Credor que se recusar a comparecer ou a negociar de boa-fé sofre a sanção do art. 104-A, §2º, do CDC: suspensão da exigibilidade da dívida e dos juros enquanto não vier à mesa. A lógica do legislador foi tornar a conciliação preferencial e cara de evitar. O passo a passo completo desse procedimento está em superendividamento: como renegociar todas as dívidas em audiência única.
O que costuma travar uma renegociação fora do consignado
Alguns padrões aparecem com frequência e merecem cautela. O primeiro é a proposta de migração de produto, quando o banco oferece transferir a dívida do cartão para um empréstimo pessoal “com taxa menor”. Nem sempre é menor de fato: o que cai é a taxa nominal mensal, mas o Custo Efetivo Total (CET) sobe porque o prazo se estica e novas tarifas entram. Antes de aceitar, exigir o CET por escrito e compará-lo ao CET do contrato atual.
O segundo é o acordo que só promete e não dá baixa. Quitação parcial sem comprovante de extinção da dívida no Sistema de Informações de Crédito (SCR) do Bacen significa que o banco recebeu o pagamento, mas o registro continua aberto. O extrato do Registrato do Banco Central é a única forma de conferir se a operação saiu do nome.

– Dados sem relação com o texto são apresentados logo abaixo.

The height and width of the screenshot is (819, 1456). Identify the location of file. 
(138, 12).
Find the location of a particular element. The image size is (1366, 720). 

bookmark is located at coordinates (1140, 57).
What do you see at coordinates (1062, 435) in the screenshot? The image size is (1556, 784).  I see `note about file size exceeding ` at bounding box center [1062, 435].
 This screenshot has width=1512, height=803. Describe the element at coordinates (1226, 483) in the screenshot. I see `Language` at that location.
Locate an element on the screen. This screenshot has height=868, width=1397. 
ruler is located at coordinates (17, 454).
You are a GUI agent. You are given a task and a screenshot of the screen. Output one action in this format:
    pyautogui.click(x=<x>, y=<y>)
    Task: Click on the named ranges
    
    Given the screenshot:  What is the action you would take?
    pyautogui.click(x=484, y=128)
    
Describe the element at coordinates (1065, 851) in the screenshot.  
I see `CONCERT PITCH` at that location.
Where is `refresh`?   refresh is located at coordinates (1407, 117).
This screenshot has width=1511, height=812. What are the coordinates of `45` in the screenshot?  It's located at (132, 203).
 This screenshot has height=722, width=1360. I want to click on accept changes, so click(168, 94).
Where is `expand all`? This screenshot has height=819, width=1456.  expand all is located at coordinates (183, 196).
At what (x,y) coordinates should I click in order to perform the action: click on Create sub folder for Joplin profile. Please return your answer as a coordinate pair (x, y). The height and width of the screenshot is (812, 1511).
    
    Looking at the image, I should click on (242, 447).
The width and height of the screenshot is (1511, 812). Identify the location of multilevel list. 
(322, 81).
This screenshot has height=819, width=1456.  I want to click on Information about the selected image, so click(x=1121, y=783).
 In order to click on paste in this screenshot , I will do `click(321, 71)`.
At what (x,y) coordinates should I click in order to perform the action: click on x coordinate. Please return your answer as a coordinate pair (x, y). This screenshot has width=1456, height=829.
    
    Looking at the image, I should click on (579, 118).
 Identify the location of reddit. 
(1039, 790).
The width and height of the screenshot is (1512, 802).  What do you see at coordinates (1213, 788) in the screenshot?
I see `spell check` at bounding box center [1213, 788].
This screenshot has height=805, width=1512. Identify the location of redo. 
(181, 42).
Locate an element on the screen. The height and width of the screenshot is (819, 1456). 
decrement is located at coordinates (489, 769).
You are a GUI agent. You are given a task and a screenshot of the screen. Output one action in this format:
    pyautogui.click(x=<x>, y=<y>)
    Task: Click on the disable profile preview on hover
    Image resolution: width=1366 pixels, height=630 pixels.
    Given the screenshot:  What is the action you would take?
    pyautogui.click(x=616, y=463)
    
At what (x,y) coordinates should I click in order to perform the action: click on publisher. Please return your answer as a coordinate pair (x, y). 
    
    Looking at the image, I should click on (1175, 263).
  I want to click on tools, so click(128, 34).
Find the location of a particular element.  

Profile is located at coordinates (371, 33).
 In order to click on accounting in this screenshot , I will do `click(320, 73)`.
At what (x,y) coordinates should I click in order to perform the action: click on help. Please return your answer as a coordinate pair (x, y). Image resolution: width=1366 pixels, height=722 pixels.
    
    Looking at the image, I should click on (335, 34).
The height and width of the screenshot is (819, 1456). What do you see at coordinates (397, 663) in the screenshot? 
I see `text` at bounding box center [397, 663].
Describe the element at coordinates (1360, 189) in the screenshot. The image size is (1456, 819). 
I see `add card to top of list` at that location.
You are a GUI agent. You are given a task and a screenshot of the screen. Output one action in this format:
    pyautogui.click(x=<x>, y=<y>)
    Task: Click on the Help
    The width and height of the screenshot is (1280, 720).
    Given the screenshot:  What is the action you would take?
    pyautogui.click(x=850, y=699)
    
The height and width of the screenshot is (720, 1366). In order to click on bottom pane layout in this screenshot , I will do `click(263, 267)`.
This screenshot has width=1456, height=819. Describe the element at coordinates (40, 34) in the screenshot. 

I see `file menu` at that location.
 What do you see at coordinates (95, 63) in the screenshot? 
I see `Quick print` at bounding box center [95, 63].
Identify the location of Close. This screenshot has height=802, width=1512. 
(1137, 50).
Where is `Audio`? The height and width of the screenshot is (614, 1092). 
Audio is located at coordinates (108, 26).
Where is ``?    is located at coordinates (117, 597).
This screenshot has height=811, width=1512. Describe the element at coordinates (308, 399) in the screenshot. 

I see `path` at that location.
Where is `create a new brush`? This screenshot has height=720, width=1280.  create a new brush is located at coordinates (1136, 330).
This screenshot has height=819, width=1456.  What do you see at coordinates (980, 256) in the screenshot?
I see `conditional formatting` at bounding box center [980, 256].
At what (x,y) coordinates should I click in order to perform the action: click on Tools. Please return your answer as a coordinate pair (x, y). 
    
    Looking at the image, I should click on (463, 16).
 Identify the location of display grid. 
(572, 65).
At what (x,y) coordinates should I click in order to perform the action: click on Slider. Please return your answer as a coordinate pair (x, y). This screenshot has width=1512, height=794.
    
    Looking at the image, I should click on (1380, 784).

O terceiro é o acordo travado em parcela que não cabe. Renegociação só funciona se a parcela mensal sobrevive ao orçamento real depois das despesas essenciais. A referência usada pelo Banco Central é não comprometer mais de 30% da renda mensal com parcelas de dívida. Acordo que estoura esse limite costuma virar inadimplência nova em poucos meses, com a desvantagem de já ter consumido o desconto que viria mais à frente.
O que fica disso
A ausência de margem consignável ou a natureza não-consignável da dívida fecha a porta da portabilidade, mas não fecha a porta da negociação. O conjunto de canais previsto na regulação financeira brasileira, cobrança interna, ouvidoria, RDR no Bacen, Procon e audiência única do art. 104-A do CDC, foi desenhado pra forçar o credor a sentar à mesa. Cada escalão acima do anterior aumenta o custo regulatório de não negociar.
A diferença entre quem sai de uma renegociação com parcela sustentável e quem sai com acordo que estoura em três meses costuma estar menos na simpatia do atendente e mais no mapa que o devedor leva pra mesa: a lista do que deve, a quem deve, com que taxa, e a conta honesta de quanto sobra no fim do mês. Sem esse mapa, qualquer proposta parece razoável. Com ele, é possível dizer “essa parcela não cabe” com base em número, não em sensação.
O primeiro passo concreto cabe em uma tarde. Acessar o Registrato do Banco Central com a conta gov.br e baixar o relatório de operações de crédito mostra, em uma única folha, todos os contratos ativos em qualquer instituição do país. Em seguida, somar as parcelas já em folha (consignados e RMC), as parcelas das dívidas fora do INSS e as despesas essenciais do mês. O que sobra é o teto real do que cabe em qualquer acordo novo, e não a proposta inicial do banco.